◆ Exercise 1: In the TV listing, which channel showed Summer Night Out?

◆ Supplied passage:
□ □ □
Your Wednesday Night In… July 1976


Wednesday, 14th July 1976

PICK OF THE DAY

8.00pm SUMMER NIGHT OUT, ITV
There may have been a drought in full swing, but make sure you’re back from the standpipe in time for Tom O’Connor to take your mind off things with the aid of Georgie Fame, Tammy Jones, The Ladybirds, Roger De Courcey and Nookie Bear, and of course The Lionel Blair Dancers; whether Lionel actually appeared with them is sadly not specified. Given the time slot, the jury is out on whether audiences got the ‘regular’ or ‘blue’ (i.e. saying, “Whaay she’s got big tits” to women who didn’t) Nookie. Mind you, in summer – and especially one that hot and dry – a ‘night out’ can be arranged as easily as just walking to the park and back, so you may have been better advised making your own arrangements.
□ □ □
◆ Records shown:

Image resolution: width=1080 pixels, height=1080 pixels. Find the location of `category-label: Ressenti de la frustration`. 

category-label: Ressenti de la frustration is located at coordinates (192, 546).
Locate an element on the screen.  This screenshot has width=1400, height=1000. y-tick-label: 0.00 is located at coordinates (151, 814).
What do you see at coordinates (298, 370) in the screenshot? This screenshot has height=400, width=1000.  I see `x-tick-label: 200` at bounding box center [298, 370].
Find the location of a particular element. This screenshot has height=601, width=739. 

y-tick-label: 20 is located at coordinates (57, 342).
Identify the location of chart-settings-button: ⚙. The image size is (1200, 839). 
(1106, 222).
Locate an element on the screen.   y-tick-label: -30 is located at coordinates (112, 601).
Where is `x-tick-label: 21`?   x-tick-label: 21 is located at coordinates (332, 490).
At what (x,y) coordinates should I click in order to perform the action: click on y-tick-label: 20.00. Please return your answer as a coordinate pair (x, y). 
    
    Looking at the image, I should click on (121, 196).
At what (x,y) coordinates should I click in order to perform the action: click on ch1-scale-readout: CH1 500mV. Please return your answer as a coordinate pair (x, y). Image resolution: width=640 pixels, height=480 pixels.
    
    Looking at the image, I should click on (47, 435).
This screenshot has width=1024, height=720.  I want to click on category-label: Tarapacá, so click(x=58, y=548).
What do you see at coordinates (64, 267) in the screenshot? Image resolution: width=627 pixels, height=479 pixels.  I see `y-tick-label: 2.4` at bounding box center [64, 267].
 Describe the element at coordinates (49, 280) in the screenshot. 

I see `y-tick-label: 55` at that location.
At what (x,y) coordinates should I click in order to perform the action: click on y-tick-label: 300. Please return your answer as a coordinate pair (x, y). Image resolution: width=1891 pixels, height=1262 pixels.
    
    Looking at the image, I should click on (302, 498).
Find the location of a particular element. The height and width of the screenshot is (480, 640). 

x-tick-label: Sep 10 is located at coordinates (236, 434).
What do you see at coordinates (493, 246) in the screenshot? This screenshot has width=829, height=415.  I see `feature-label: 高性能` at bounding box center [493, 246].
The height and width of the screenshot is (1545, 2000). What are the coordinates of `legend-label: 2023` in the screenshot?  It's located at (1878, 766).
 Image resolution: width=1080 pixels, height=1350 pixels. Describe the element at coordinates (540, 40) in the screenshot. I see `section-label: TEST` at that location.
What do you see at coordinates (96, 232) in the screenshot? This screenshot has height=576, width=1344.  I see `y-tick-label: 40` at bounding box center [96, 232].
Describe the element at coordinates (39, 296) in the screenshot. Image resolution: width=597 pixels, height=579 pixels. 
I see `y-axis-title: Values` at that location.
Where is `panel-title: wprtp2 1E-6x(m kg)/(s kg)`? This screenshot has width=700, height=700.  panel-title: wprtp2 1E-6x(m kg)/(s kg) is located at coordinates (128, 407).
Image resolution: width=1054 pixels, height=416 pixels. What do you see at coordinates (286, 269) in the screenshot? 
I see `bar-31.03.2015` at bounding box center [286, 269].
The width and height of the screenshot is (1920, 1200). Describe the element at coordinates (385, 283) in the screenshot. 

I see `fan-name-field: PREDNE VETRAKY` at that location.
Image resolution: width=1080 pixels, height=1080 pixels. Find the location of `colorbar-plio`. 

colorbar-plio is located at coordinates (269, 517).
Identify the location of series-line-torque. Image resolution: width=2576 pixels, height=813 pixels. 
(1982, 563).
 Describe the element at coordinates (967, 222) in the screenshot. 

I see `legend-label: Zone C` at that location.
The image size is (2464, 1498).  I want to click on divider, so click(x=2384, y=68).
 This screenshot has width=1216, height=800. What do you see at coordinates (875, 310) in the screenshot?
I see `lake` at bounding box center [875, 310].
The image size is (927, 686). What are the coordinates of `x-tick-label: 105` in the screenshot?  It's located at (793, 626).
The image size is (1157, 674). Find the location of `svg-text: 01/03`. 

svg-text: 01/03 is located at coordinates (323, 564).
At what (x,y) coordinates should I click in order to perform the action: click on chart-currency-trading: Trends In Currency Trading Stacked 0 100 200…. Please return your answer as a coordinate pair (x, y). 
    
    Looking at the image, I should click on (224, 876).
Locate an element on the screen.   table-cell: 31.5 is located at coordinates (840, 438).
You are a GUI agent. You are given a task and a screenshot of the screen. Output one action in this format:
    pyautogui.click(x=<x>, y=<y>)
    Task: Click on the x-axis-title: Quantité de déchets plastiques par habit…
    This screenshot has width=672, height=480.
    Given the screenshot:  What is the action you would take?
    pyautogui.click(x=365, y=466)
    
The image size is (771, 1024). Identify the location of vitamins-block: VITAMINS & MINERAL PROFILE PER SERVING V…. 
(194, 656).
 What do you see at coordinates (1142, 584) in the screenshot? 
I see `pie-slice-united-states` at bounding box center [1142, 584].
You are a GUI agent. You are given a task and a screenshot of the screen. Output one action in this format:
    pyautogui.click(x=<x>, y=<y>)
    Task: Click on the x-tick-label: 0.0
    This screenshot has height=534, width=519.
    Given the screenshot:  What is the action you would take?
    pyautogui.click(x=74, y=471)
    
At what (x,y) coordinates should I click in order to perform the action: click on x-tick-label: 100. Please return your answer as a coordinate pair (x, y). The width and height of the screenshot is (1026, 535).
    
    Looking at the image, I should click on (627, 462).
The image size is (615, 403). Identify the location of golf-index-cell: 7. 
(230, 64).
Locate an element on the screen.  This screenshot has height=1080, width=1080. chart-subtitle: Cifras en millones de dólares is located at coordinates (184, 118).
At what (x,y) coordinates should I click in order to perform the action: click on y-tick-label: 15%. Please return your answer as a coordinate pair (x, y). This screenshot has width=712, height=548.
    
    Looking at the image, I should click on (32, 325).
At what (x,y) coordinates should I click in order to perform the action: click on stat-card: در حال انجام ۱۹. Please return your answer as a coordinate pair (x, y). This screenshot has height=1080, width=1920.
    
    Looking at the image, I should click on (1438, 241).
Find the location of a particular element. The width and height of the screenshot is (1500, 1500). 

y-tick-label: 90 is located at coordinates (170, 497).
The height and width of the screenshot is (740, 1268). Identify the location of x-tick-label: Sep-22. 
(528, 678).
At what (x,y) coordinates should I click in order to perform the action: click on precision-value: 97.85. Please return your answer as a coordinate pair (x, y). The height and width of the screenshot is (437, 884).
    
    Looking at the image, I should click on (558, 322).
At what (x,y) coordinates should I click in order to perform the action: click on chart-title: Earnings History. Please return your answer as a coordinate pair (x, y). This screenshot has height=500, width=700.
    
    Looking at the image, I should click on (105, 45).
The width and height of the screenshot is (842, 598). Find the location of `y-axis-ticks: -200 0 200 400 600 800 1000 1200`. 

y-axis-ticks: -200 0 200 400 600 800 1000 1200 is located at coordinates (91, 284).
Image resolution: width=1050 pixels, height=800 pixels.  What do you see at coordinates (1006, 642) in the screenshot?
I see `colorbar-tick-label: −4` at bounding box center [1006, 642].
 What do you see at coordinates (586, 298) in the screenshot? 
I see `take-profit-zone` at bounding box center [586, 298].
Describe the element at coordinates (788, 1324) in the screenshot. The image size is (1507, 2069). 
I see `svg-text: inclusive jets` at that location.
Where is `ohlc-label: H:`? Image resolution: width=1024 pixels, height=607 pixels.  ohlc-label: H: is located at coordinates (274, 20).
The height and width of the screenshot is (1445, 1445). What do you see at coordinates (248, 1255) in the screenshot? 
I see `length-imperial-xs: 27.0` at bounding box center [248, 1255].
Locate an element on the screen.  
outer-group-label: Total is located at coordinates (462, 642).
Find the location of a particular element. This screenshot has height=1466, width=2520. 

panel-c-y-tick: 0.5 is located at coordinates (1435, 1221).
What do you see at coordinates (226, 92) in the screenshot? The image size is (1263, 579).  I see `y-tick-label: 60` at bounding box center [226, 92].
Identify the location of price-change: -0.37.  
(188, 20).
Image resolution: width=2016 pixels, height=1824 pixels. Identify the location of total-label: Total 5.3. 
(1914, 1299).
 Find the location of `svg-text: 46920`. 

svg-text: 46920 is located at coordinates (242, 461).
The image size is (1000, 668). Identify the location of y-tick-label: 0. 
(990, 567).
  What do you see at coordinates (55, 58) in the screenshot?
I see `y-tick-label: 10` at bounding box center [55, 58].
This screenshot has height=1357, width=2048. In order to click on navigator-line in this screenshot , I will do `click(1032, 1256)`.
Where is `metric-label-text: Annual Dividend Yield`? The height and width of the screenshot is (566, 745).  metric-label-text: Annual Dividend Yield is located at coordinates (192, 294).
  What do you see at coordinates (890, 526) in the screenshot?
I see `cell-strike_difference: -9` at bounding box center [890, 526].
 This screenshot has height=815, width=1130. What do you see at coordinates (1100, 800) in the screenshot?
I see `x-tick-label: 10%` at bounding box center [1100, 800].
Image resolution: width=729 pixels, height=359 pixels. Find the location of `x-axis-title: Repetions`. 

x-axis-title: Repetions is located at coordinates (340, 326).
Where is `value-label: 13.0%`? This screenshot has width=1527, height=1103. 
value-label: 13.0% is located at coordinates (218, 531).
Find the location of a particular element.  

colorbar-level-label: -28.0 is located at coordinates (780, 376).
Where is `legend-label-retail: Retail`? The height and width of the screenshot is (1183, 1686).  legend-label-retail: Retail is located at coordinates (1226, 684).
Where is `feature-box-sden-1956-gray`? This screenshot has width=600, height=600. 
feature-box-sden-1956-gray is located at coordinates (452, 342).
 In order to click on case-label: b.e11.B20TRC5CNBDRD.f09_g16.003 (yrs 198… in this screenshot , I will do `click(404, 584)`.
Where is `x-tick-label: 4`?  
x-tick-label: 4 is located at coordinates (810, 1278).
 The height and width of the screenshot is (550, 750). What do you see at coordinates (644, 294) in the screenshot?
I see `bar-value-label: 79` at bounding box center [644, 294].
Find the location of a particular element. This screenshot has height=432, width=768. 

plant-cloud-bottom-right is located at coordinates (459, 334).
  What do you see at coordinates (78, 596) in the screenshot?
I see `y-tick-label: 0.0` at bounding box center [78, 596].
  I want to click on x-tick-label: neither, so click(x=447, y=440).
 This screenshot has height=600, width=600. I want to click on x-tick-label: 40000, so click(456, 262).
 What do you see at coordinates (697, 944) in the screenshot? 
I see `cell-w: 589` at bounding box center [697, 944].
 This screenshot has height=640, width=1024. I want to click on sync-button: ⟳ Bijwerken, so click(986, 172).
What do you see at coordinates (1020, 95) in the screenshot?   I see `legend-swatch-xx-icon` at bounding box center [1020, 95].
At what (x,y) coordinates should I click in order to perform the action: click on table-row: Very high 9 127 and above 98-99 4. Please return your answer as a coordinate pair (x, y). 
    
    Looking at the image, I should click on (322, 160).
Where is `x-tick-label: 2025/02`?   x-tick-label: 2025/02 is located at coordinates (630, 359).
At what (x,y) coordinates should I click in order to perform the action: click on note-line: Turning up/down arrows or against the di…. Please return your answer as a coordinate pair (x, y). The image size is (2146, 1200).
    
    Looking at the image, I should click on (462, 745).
□ □ □
◆ Exercise 2: Please turn the lines of the records starting with the line that contains "What do you see at coordinates (64, 267)" and going on through the line that contains "colorbar-plio is located" into a numbered list, leaving out blank lines.

◆ Written solution 1: ITV

◆ Written solution 2:
1. What do you see at coordinates (64, 267) in the screenshot? Image resolution: width=627 pixels, height=479 pixels.  I see `y-tick-label: 2.4` at bounding box center [64, 267].
2.  Describe the element at coordinates (49, 280) in the screenshot. 
3. I see `y-tick-label: 55` at that location.
4. At what (x,y) coordinates should I click in order to perform the action: click on y-tick-label: 300. Please return your answer as a coordinate pair (x, y). Image resolution: width=1891 pixels, height=1262 pixels.
5.     Looking at the image, I should click on (302, 498).
6. Find the location of a particular element. The height and width of the screenshot is (480, 640). 
7. x-tick-label: Sep 10 is located at coordinates (236, 434).
8. What do you see at coordinates (493, 246) in the screenshot? This screenshot has width=829, height=415.  I see `feature-label: 高性能` at bounding box center [493, 246].
9. The height and width of the screenshot is (1545, 2000). What are the coordinates of `legend-label: 2023` in the screenshot?  It's located at (1878, 766).
10.  Image resolution: width=1080 pixels, height=1350 pixels. Describe the element at coordinates (540, 40) in the screenshot. I see `section-label: TEST` at that location.
11. What do you see at coordinates (96, 232) in the screenshot? This screenshot has height=576, width=1344.  I see `y-tick-label: 40` at bounding box center [96, 232].
12. Describe the element at coordinates (39, 296) in the screenshot. Image resolution: width=597 pixels, height=579 pixels. 
13. I see `y-axis-title: Values` at that location.
14. Where is `panel-title: wprtp2 1E-6x(m kg)/(s kg)`? This screenshot has width=700, height=700.  panel-title: wprtp2 1E-6x(m kg)/(s kg) is located at coordinates (128, 407).
15. Image resolution: width=1054 pixels, height=416 pixels. What do you see at coordinates (286, 269) in the screenshot? 
16. I see `bar-31.03.2015` at bounding box center [286, 269].
17. The width and height of the screenshot is (1920, 1200). Describe the element at coordinates (385, 283) in the screenshot. 
18. I see `fan-name-field: PREDNE VETRAKY` at that location.
19. Image resolution: width=1080 pixels, height=1080 pixels. Find the location of `colorbar-plio`. 
20. colorbar-plio is located at coordinates (269, 517).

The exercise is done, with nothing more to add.